On Sunday morning, one of my closest friends died after a life long battle with Cystic Fibrosis and, more recently, cancer. Only minutes after learning of her death, Rini called me “mama” for the first time. Now she commands me around with her surprisingly loud voice, “MAMA! MAMA!” as she points to something she wants. I think she is enjoying having someone caring just for her for the first time in her life. She loves to be bathed, to have lotion rubbed into her skin, to be hugged, and held.

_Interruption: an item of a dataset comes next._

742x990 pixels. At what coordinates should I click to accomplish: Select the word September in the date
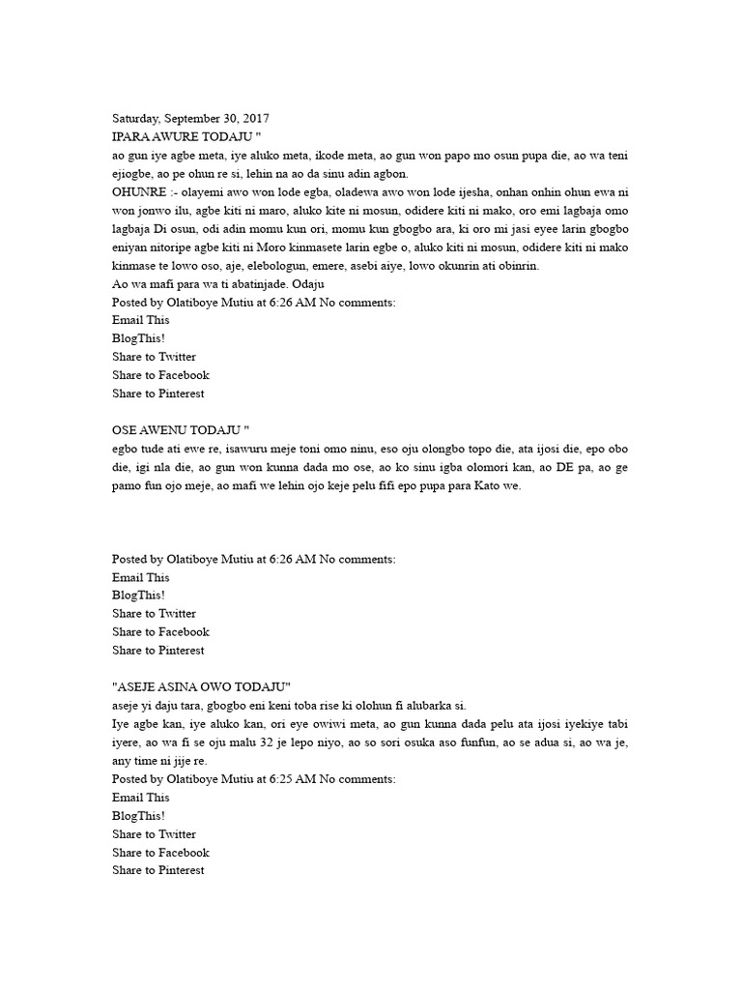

Last night her nurse and I were chatting across the crib from one another. Rini yelled, “MAMA!” and we looked down. She had managed to balance an empty syringe between her feet. I didn’t get the photo right at that moment, but did take one as she was attempting to replicate her feat. Just look at the determination on her face!”
From my journal – September 24, 2016:
Three years ago today, we were very anxiously waiting to hear if the transplant centers that Rini’s team was consulting with would deem her a candidate. Not a candidate for transplant mind you, but first a candidate for transplant evaluation. Just when I thought I couldn’t get any more nervous, another layer would be peeled away and I’d be thrust into a realm of uncertainty unlike anything I had ever experienced. Little did I know how much harder it would become. We still thought we had time. But in only 17 days, Rini would begin her very rapid decline into end stage heart failure.
Time would become an obsession.
I was struck early on in our lives with how Rini accepted the cards she had been dealt. I’m not referring to the surrender that many children (including some of my own) with chronic illness exhibit after they have been beaten down by too many painful procedures. But rather, Rini has always seemed to accept that it is what it is, and she proceeds with grace. Grace.
Oh how this child has taught me to strive to live with grace!
After they were finished drawing her blood, Rini would blow kisses to the phlebotomists who came in once or sometimes twice per day, and she waved and smiled at her caregivers even after they had intervened in a painful way. She forgave, and continues to to this very day. And she always found a way to be involved in her care and to have fun in the moment during those weeks and months.
She was a testament to the power of living even as she was dying.